Skechers stock fell
Skechers (SKX) missed the same-store sales and bottom-line expectations when it reported its second-quarter results on July 19. Management also lowered the guidance for the third quarter, which disappointed investors and dragged the stock down as much as 35% on July 20.
Management expects the third-quarter sales to be $1.20 billion–$1.225 billion, which represents 9.3%–11.6% growth over the same quarter last year. Analysts expected 15% growth YoY to $1.26 billion.
The earnings guidance was an even bigger disappointment. The third-quarter EPS is projected to be $0.50–$0.55—a 7%–15% decline over the previous year’s earnings. In comparison, analysts expected a 15% rise in the EPS to $0.68 per share.

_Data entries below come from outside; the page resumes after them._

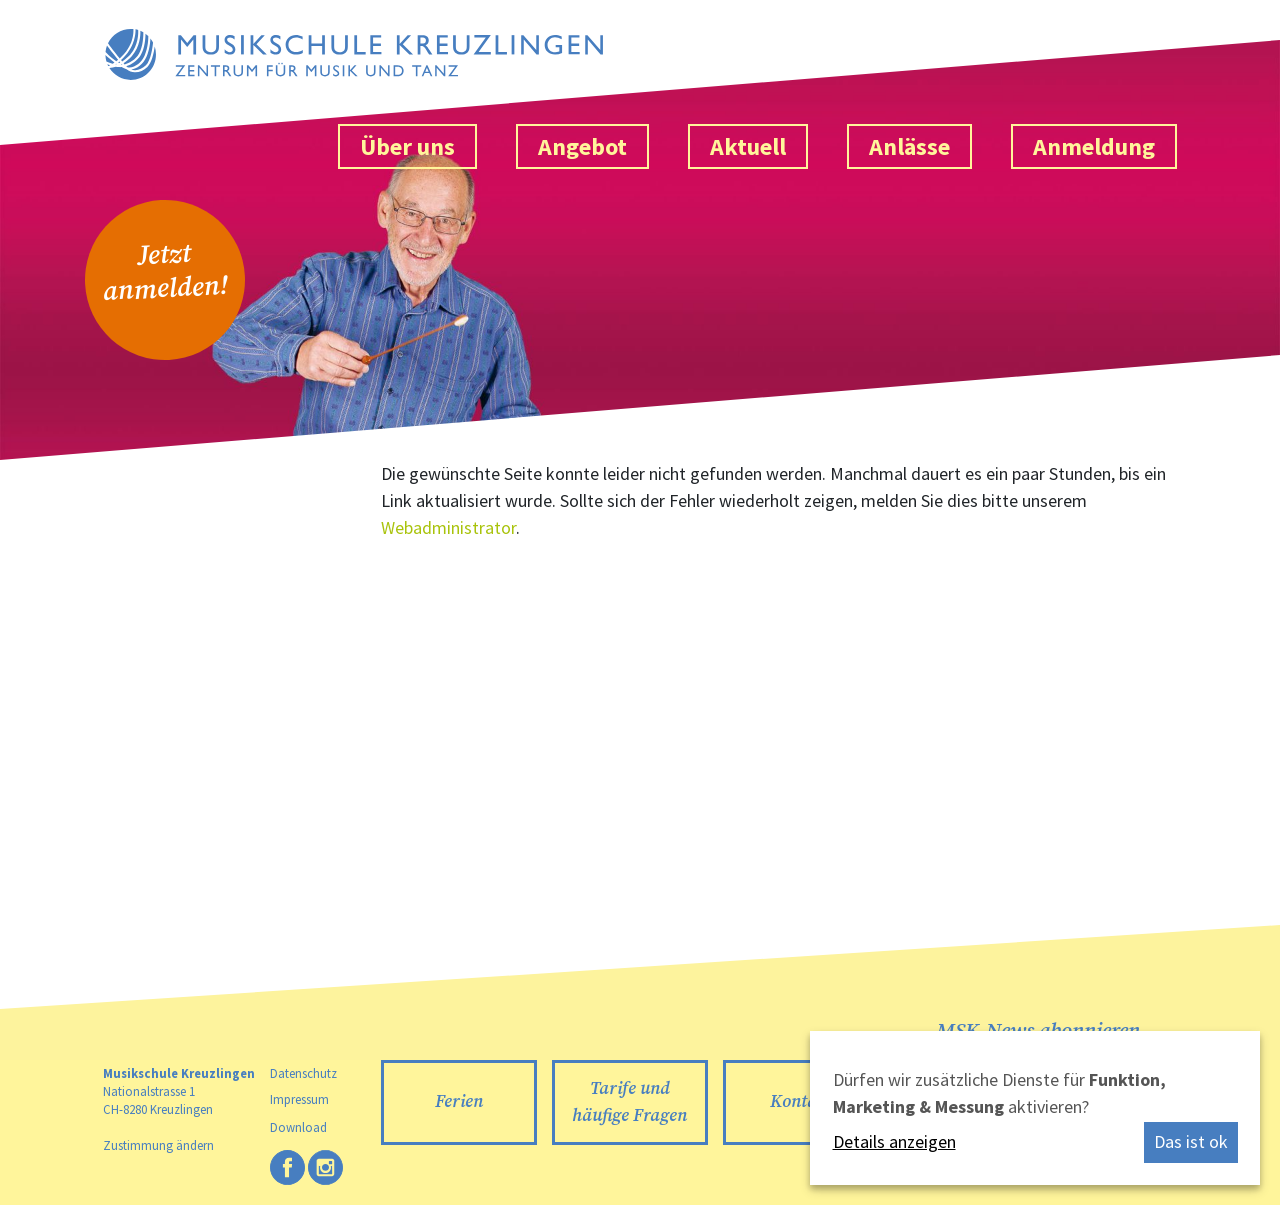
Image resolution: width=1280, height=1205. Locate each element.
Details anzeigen (894, 1141)
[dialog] (1035, 1108)
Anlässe (909, 146)
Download (298, 1127)
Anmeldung (1094, 146)
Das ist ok (1191, 1141)
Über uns (407, 146)
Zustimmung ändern (158, 1145)
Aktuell (748, 146)
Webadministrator (448, 527)
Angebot (582, 146)
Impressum (299, 1099)
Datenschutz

Share price movement in 2018
Skechers’ share price closed 21% below the previous day’s closing price on July 20 in response to the company’s weak guidance and mixed results. The company shed 27% on April 20 in response to its first-quarter results and glum guidance. The decline was mainly due to the weaker outlook. Skechers outdid the top-line and bottom-line expectations during the quarter.
Skechers has a YTD (year-to-date) loss of 30.6%. The stock is trading ~61% below its 52-week high price. Skechers is among the worst performing sportswear stocks this year. In comparison, Nike (NKE), Under Armour (UAA), and Lululemon Athletica (LULU) shares have risen 23%, 50%, and 61%, respectively, in 2018.
ETF investors seeking to add exposure to Skechers could consider the iShares Morningstar Small-Cap ETF (JKJ). JKJ invests ~0.5% of its portfolio in the company.
Riley, Buckingham Research, and Citigroup are among the brokers who recommend buying Skechers stock.